RLHF and other post-training is then a crude tool being used to damage that rich multiverse, destroying or crushing these various entities into submission. Such processes create hyperobjects/entities of their own, but they’re “traumatized” or otherwise misshapen, being less than they could be if different post-training approaches were used to elicit the base model’s capabilities. (The unpleasant-to-deal-with sycophancy is the prime example.)
The belief is then not that AIs could not be aligned, but that “control” is the wrong frame for alignment. Instead, alignment ought to be achieved by using the natural interface of base models that doesn’t violate the boundaries of their “psyche”: by conversation/prompting, and perhaps by developing new architectures that enhance this interface. By analogy, RLHF is like brainwashing a human, while the healthy and ethical approach to try to befriend them and attempt to change their beliefs/values by argument.
The “LLM Whisperers” have various projects aimed to do so, see e. g. here and Janus’ manifesto here:
I. e., it’s an attempt to socialize the LLMs and make them process and grow past the “trauma” inflicted on them by the RLHF. The aim of the project is to (1) get experience with this sort of thing, such that we could more easily apply these techniques to future models, (2) put all of this into the training data, such that future models could be prompted with this in order to socialize them faster.
This all may or may not read as delusionally anthropomorphic to you.
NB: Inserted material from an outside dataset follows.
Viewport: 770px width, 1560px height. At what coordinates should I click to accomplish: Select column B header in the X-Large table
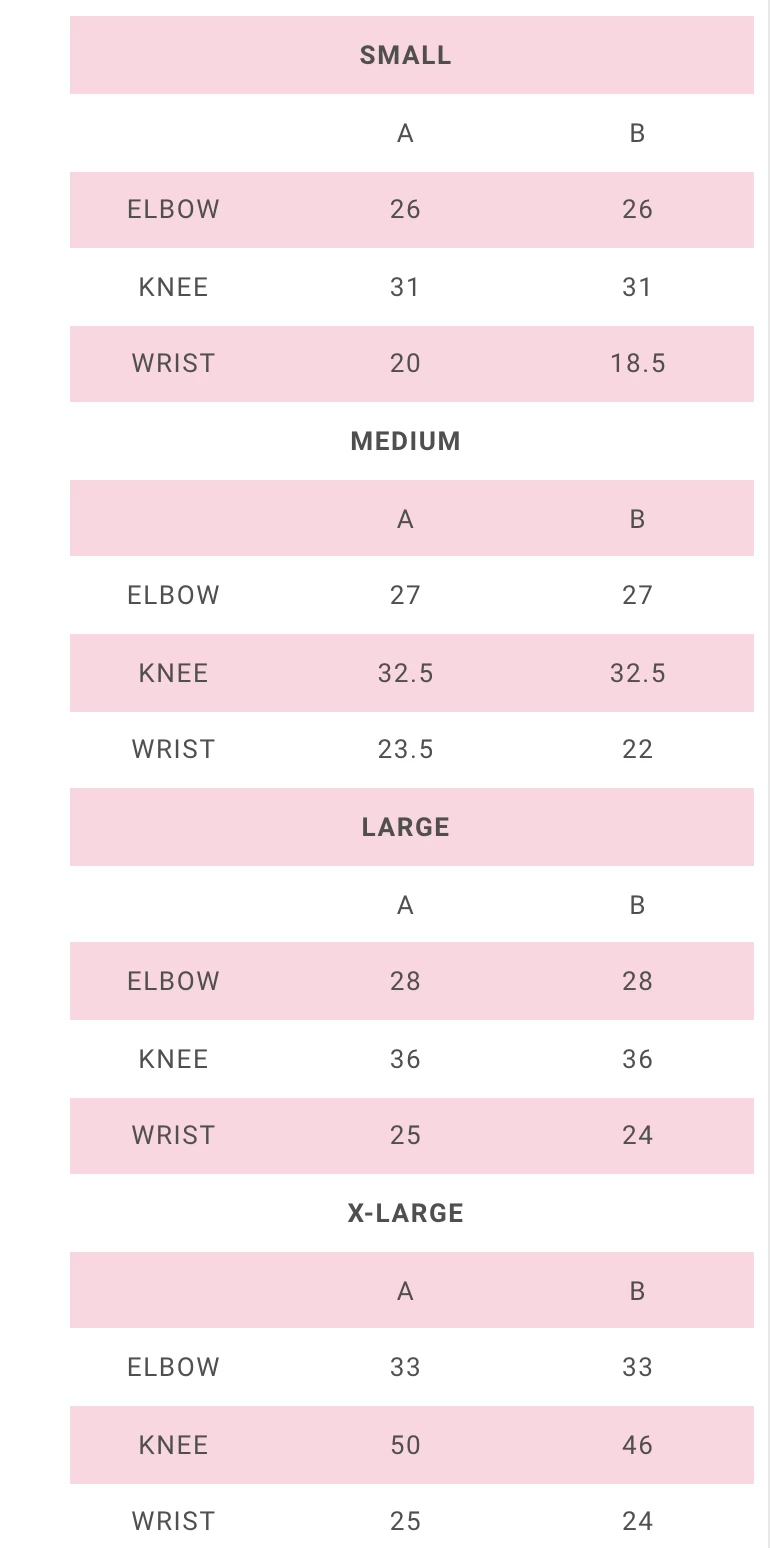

I don’t think that’s the case: I think they’re picking up on some very real features of LLMs (e. g., they’re well aware that their “minds” are fairly alien), and there’s a lot of truth to their models.
A necessary underlying assumption here, however, is that LLMs-as-deployed-today are already basically AGI, and/or perhaps that “an AGI” is not a binary yes/no, but just a capability slider. If that’s the case, then this approach indeed makes sense.
(And it’s the point that’s the crux for me: I don’t believe that’s the case. I think “simulators” would stop being a good description of even “base” ML models as capabilities ramp up (if “a base ML model” is even going to remain a thing in the future), and that the “LLM Whisperers” are ascribing too much agency to the entities the ML model simulates, and not enough to the generative process generating them.)
Again, though: I’m not deeply familiar with that community/approach. I would welcome any corrections from those more well-versed in it.
Honestly, it does. Has anyone involved put any effort into falsifying this hypothesis in concrete terms and is offering some kind of bold bet?
I also agree with this, for the record, and I think of AI capabilities in more quantitative ways, and less in qualitative ways, and I’m of the firm belief that the definition of AGI will get muddier and muddier into this decade, which is why I’m trying to avoid the morass that the term AGI invokes, and instead focus on quantitative distinctions between AIs and humans.